Bununla tehdit, karamsarlık, insanları yıldırma, Türkiye’nin yanlış tartışmaların içine sokulmak istendiğini aktaran Kurtulmuş, gerekli yanıtları verdikten daha sonra ana muhalefet partisi genel liderinin geri adım attığını gördüklerini, birkaç hafta daha sonra bu biçimde bir kelam dediğini kendisinin bile hatırlamayacağından emin olduğunu lisana getirdi.



“Türkiye kimsenin parmak sallayarak konuşmasına müsaade etmez”

Türkiye’nin o denli eline mesken ödevleri verilerek bir köşeye sıkıştırılan, bir öğretmen tutumuyla hizaya sokulmaya çalışan bir ülke olmadığını vurgulayan Kurtulmuş, şunları kaydetti:

“Türkiye birtakım ambargolarla korkutulacak, birtakım siyasi düzeneklerde oluşturulacak Türkiye aksisi fikir ve hareketlerle köşeye sıkıştırılacak bir ülke değildir. Türkiye tam bağımsızlık istikametinde dünyanın bütün ülkeleriyle, Amerika’sıyla, Rusya’sıyla, Çin’iyle de, Avrupa Birliği’yle (AB) de bölgemizdeki, etrafımızdaki komşu ülkelerde eşit ve hâkim bir ülke olarak her mevzuyu müzakere etmeye hazırdır. Türkiye, asla ve asla kendisine talimat veren bir üslupla konuşulmasına ne müsaade eder ne de bundan daha sonra müsaade edecektir. ötürüsıyla rastgele bir dış gücün, ister büyükelçileri, ister dışarıdaki araştırma merkezleri, ister yayın organları üzerinden oluşturdukları algılarla Türkiye’yi hizaya sokma eforlarını külliyen reddediyor ve geri iade ediyoruz.

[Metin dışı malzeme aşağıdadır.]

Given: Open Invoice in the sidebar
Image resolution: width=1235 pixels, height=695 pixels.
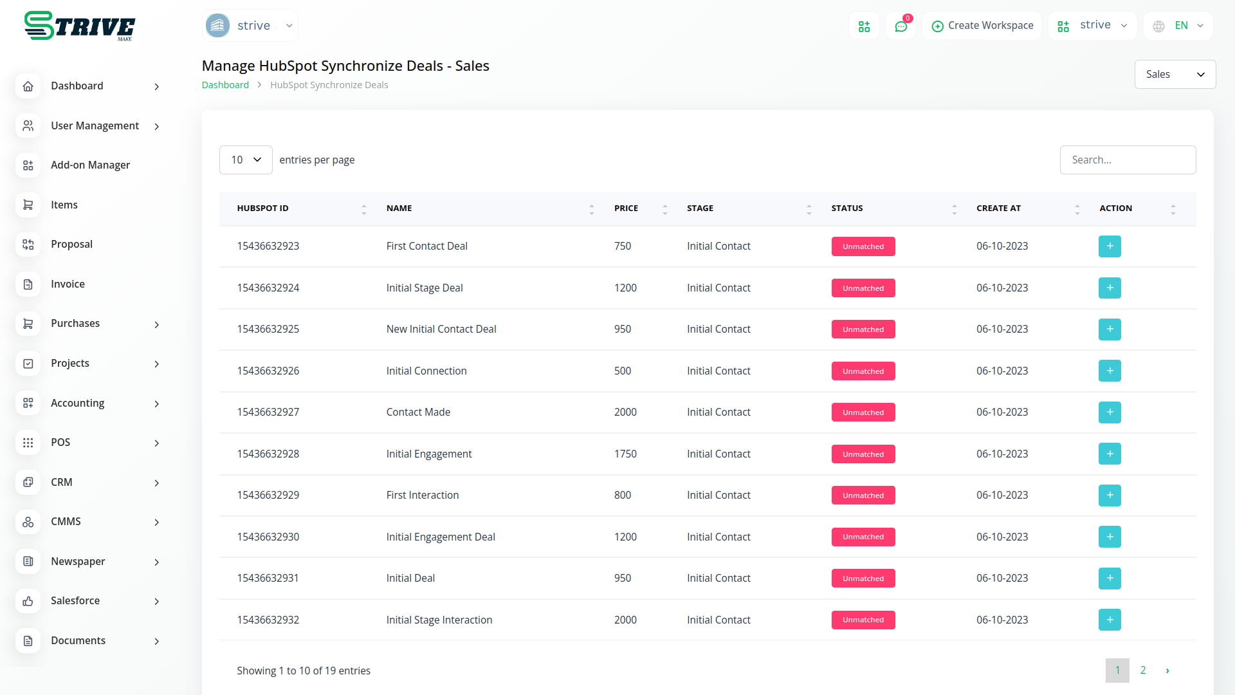Looking at the screenshot, I should pos(68,284).
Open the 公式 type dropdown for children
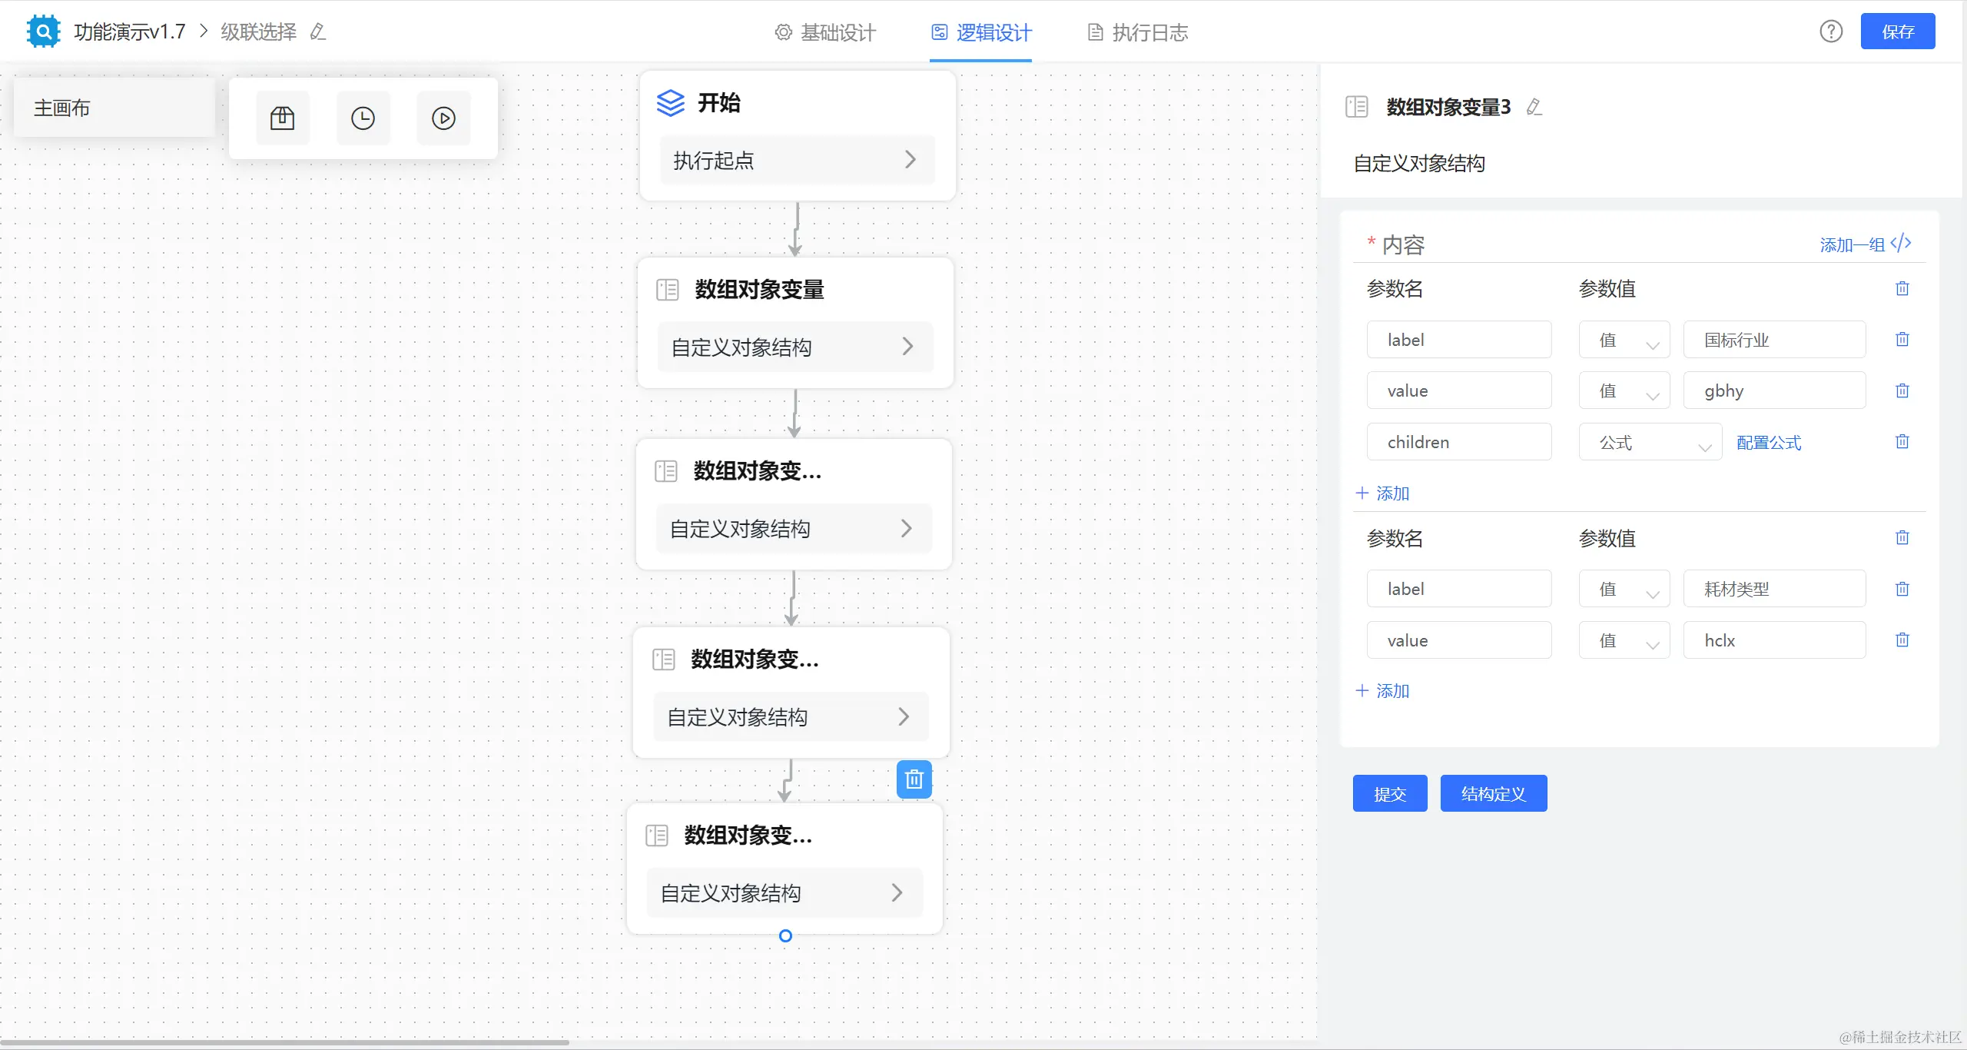 1650,443
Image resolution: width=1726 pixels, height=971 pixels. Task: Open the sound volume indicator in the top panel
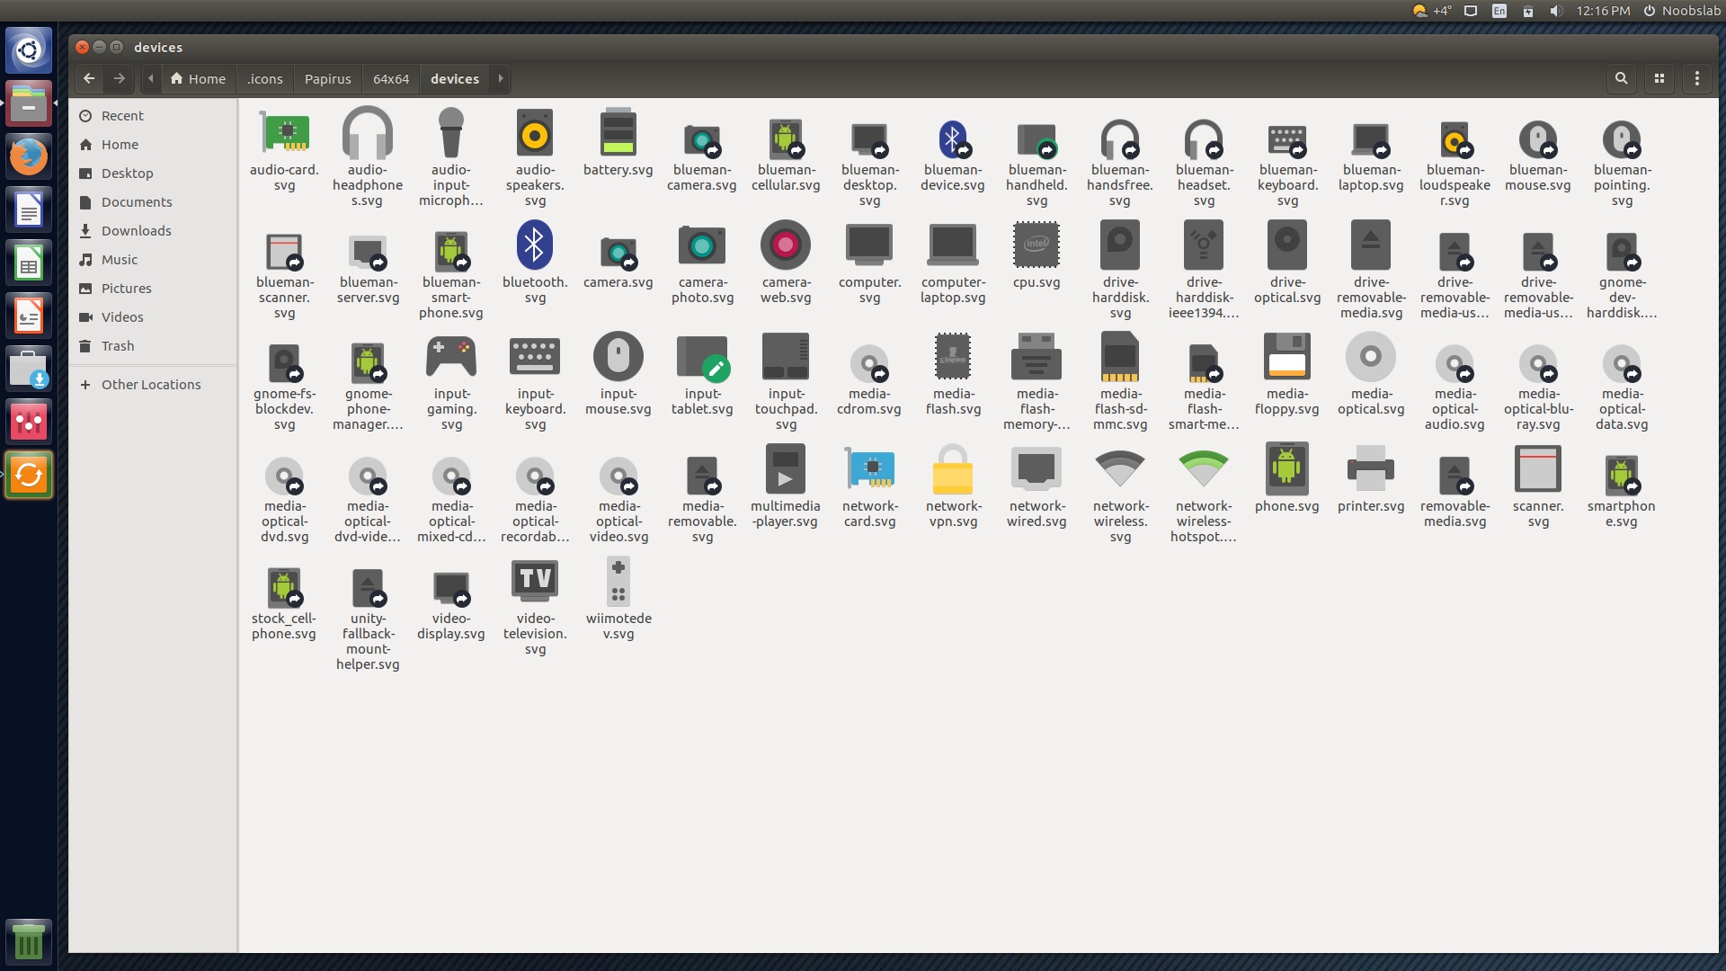click(x=1555, y=11)
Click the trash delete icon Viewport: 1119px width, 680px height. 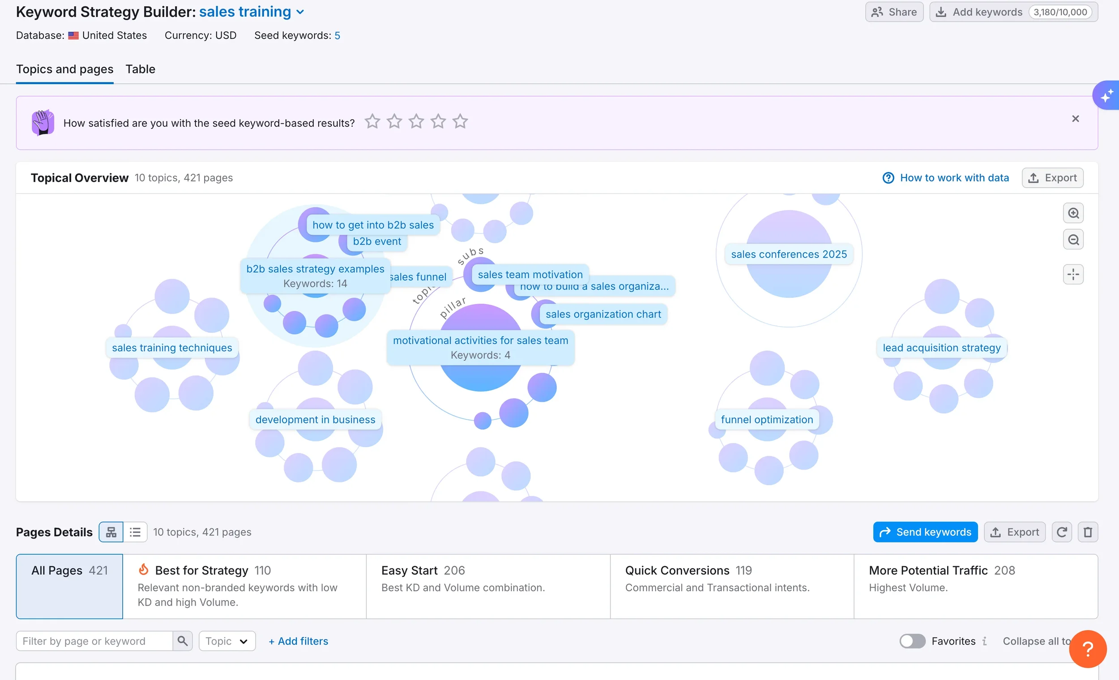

Türkiye, AB ile bütün problemlerini masada dostça konuşur ancak hiç kimsenin parmak sallayarak konuşmasına müsaade etmez. Eşit ve hükümran ülkeler olarak her mevzuyu konuşuruz. Bu manada Türkiye’nin iç işlerini ilgilendiren bir husus. Yargıyı ilgilendiren bir husus ise dış siyasetçilerin nazaranvi olmadığı üzere içeride siyaset yapanların da vazifesi değil. Biz ağzımızı açıp Türkiye’deki yargı konusunda bir şey söylemiyoruz. İşin daha vahim tarafı, büyükelçiler kendi temsil ettikleri ülkelerle bakılırsav yaptıkları ülkeler içindeki köprüleri kurmak, ülkeler içindeki bağlantıları sıcak hale getirmek ve ülkeler içinde var ise meseleler ortadan kaldırması için çaba etmekle yükümlü olan dış siyaset uzmanlarıdır. Ne yazık ki, Türkiye ortasında bakılırsav yaptıkları ülkeye ültimatom manasını taşıyacak bir bildiri yayınlayacaksınız ve temel göreviniz olan Türkiye ile ülkelerinizin ortasını bozacak, bu biçimde bir yanlışlığın içine düşeceksiniz.”